WORK TO DO
Reproduce word for word the part of the text on the post-war world that begins at the words "THE pages which" and stops after the words "of great humility.".

EXCERPTED PASSAGE
THE POST-WAR WORLD
A PLEA FOR ROUMANIA

D. Dem. Dimancescu
Oxford, 1941


Published by D. Dem. Dimancescu Cheniston, Littlewick Green, Berks.

Printed in Great Britain at the Shakespeare Head Press St Aldates Oxford




NOTE

THE pages which follow appeared in The New Times & Ethiopia News (3, Charteris Road, Woodford Green, Essex), the first part on September 20th, as a reply to Professor A. Berriedale Keith's suggestions for the Post-War World, published in the same Weekly, on August 30th, and the second part as a reply to his answer of October 18th, 1941.





THE POST-WAR WORLD

I.

A REPLY TO PROFESSOR A. BERRIEDALE KEITH'S SUGGESTIONS

IN attempting to challenge some of Professor A. Berriedale Keith's suggestions for the terms of peace, which might set this world of ours on a better foundation, I am handicapped by a sense of great humility.

[Click-target data]
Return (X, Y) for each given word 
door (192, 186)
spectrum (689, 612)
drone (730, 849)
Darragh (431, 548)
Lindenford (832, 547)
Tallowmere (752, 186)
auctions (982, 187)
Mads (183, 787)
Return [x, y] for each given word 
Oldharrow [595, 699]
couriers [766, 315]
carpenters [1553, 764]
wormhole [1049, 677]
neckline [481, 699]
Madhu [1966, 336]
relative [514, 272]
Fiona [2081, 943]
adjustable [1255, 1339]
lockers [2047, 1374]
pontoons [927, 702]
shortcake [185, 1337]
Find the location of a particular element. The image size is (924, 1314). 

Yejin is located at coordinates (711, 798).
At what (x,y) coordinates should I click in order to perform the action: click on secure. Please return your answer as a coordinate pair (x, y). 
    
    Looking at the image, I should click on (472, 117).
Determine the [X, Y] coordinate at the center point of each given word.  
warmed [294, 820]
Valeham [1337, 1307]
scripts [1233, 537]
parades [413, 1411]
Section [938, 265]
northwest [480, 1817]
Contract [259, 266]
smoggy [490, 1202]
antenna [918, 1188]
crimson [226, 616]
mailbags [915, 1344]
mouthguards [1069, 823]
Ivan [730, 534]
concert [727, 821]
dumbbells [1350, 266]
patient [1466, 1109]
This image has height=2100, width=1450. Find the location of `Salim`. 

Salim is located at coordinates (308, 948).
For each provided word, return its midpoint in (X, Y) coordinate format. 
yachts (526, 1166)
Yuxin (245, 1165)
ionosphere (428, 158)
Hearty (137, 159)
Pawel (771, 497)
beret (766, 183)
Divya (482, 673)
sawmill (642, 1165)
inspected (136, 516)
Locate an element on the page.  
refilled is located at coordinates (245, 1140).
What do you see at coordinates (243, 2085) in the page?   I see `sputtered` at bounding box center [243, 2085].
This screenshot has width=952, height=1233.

RESULT BELOW
THE pages which follow appeared in The New Times & Ethiopia News (3, Charteris Road, Woodford Green, Essex), the first part on September 20th, as a reply to Professor A. Berriedale Keith's suggestions for the Post-War World, published in the same Weekly, on August 30th, and the second part as a reply to his answer of October 18th, 1941.





THE POST-WAR WORLD

I.

A REPLY TO PROFESSOR A. BERRIEDALE KEITH'S SUGGESTIONS

IN attempting to challenge some of Professor A. Berriedale Keith's suggestions for the terms of peace, which might set this world of ours on a better foundation, I am handicapped by a sense of great humility.